With the great Juliette Binoche being the face of this much-publicised production of Antigone at the King’s Theatre, it would not be unreasonable to assume that it was all about her and her alone. After all she is an international film star and arguably one of the finest actresses working in the world today. From the moment she flutters on stage like a baby bird, you know that you are in the presence of elegance and a professional at the top of her game. However, there is much more to this finely crafted show than just Binoche. In fact, she may not be the best thing about it.
When Antigone does not follow the orders of the head of state, Kreon, and buries her brother Polyneikes who has died in a cruel civil war, despite being deemed a traitor and a terrorist, she is sentenced to death. But there is much unrest and the advice is to reverse his punishment before it is too late. Release Antigone and bury the boy. Tragedy, however, looms on the horizon as decisions are made too late and the blood of many is spilled.

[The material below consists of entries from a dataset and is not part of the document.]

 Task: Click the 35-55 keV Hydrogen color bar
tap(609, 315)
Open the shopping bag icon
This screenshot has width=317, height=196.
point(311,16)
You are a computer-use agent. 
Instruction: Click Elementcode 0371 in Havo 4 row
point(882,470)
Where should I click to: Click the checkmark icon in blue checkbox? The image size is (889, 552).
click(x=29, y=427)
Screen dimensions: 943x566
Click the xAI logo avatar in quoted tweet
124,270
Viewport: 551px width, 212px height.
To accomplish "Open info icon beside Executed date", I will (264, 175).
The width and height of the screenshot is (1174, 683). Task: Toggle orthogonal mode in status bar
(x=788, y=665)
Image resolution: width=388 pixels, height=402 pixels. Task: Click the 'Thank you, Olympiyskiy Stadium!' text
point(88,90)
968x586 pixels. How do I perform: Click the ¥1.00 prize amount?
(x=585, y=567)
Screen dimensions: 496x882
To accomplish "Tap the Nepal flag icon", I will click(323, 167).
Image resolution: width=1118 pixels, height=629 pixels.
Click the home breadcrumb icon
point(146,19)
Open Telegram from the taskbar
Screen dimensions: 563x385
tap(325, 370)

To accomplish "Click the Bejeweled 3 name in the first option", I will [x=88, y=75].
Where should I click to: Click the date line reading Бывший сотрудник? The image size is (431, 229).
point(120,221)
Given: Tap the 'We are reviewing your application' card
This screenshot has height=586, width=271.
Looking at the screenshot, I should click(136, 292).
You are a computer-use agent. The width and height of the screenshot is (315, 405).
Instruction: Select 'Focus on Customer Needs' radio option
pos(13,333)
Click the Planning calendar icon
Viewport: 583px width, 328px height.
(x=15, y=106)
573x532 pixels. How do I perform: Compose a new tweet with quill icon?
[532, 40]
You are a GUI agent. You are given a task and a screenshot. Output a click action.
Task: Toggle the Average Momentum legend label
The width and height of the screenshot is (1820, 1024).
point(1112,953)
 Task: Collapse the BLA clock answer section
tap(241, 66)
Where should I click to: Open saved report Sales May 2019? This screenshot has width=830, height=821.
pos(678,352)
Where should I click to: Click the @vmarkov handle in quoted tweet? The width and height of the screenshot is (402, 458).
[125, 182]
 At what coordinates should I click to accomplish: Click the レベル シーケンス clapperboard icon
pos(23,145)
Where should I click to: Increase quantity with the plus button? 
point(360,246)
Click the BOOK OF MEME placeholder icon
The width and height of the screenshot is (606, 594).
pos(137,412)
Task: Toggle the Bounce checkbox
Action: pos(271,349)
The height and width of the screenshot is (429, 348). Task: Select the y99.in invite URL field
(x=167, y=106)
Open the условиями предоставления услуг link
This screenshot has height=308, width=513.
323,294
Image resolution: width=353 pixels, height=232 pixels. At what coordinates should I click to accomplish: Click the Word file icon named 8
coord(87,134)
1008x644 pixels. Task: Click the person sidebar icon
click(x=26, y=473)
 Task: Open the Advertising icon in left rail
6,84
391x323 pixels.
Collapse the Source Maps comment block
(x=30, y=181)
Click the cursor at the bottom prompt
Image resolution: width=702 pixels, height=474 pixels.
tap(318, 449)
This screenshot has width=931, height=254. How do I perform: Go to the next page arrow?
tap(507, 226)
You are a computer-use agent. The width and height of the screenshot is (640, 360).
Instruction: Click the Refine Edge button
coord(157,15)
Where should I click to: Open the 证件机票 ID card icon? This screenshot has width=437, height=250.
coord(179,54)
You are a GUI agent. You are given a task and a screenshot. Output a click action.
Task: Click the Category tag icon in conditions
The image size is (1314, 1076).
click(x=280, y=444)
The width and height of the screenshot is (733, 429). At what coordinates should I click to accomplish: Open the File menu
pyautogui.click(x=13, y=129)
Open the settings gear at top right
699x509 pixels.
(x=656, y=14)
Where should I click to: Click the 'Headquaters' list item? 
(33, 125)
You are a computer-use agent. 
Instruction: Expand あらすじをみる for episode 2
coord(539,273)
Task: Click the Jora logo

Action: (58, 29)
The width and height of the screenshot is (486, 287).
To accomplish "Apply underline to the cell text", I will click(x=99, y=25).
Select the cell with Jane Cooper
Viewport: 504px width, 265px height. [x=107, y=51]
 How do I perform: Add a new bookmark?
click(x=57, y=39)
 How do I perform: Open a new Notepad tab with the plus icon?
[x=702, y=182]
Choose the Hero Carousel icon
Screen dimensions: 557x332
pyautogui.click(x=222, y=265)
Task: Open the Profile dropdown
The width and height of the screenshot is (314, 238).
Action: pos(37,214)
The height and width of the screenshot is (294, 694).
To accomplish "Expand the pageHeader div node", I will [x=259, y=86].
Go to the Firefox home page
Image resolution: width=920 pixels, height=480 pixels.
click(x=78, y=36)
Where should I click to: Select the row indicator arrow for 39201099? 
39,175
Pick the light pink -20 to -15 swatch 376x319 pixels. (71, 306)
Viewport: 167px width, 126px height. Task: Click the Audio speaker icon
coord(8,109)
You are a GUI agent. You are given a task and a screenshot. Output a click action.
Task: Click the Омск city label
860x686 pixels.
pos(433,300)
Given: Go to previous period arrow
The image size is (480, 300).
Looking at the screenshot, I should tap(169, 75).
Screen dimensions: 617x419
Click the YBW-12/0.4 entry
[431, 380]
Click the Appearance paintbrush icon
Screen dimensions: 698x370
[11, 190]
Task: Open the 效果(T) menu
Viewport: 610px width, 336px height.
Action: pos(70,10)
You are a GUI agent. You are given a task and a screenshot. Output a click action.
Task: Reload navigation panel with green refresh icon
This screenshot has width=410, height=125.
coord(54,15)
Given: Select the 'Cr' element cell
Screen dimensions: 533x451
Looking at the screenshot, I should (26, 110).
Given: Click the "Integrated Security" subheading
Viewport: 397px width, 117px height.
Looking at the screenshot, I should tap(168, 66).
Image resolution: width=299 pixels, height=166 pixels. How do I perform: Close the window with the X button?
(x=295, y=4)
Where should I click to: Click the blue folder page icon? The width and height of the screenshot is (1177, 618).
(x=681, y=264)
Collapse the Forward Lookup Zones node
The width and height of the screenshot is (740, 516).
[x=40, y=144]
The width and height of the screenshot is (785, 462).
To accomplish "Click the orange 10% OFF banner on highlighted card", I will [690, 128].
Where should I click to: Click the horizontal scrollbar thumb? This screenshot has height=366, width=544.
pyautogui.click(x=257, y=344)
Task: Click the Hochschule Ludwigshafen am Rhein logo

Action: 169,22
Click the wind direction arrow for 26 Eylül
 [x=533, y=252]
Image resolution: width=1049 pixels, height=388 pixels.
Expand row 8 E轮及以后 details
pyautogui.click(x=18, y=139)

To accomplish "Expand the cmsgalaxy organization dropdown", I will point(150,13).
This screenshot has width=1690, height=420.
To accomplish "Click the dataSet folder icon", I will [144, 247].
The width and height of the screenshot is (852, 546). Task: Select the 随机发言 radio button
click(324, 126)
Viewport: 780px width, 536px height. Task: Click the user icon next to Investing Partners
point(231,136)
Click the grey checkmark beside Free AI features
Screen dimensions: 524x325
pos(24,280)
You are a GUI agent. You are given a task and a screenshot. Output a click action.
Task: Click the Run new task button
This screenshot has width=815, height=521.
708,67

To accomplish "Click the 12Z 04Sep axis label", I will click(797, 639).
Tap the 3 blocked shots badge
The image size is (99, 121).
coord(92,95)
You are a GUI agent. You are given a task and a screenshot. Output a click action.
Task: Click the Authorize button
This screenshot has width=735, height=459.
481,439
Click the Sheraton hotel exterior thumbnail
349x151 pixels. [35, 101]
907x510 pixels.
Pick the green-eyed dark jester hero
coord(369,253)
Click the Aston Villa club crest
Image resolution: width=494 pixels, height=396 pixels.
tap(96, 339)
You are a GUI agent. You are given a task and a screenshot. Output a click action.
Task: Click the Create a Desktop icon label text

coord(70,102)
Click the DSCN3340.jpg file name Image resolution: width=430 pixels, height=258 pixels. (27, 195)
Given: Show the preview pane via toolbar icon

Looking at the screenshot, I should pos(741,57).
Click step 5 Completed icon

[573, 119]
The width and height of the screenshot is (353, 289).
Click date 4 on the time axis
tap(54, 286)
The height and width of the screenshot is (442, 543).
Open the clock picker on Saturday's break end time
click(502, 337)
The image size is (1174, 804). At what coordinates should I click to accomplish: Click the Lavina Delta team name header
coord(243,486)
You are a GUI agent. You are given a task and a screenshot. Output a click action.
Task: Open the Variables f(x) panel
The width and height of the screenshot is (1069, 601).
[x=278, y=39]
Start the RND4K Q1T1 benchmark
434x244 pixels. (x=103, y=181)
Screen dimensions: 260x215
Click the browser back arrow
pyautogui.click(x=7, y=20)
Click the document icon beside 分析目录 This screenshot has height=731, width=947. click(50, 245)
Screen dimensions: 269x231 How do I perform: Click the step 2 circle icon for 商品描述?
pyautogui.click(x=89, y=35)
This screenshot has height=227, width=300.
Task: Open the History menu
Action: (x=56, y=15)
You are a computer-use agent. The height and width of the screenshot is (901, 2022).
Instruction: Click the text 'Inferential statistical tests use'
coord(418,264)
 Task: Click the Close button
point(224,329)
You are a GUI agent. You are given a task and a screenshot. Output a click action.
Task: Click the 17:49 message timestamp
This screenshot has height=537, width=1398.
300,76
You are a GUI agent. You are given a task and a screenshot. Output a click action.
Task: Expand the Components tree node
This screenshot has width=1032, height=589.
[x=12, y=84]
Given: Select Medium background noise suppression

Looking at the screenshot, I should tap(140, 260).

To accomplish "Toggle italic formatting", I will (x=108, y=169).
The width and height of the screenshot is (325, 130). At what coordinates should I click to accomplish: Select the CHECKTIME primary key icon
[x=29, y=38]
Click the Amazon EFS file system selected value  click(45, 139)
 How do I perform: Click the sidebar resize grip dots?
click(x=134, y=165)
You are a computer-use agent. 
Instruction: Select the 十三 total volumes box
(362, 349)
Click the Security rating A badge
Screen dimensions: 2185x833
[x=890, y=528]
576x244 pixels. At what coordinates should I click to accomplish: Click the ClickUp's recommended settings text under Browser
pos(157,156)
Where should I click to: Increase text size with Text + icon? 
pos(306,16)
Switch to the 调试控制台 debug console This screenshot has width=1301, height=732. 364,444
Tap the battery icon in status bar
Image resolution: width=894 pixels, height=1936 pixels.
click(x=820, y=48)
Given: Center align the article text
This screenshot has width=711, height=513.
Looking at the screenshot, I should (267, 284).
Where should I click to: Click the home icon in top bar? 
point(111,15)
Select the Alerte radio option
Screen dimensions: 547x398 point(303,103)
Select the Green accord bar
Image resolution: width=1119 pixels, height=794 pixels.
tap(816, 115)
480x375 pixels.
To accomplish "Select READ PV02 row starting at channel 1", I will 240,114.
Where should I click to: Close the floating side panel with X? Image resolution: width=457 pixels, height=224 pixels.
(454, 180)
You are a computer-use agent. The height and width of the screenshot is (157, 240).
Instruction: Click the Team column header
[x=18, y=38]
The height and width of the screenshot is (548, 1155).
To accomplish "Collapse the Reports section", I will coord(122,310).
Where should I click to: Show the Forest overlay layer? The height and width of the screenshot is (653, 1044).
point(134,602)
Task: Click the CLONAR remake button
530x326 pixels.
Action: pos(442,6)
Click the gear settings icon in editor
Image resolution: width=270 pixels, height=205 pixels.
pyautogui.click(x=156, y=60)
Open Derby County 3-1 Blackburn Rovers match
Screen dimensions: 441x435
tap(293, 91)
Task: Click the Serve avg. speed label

Approaching the work with both a classical sensitivity and modern resonance, this sharply written and strongly directed piece demands attention. As the sun and the moon shine down on the stage like ever-watching gods, the action feverishly and passionately plays out with barely a moment to draw breath.
Juliette Binoche is startling as the tortured Antigone, but it is Patrick O’Kane as the fearsome Kreon who steals the show. His confident and muscular performance outshines even Binoche, creating an air of authority that the character demands, yet displaying a complex and layered spirit.
Moving, dark, yet at times even funny, this is a show that has been worth all of the hype.
King’s Theatre, 473 2000, until 22 Aug (not 17), 7.30pm, £17–£48 (£8.50–£24).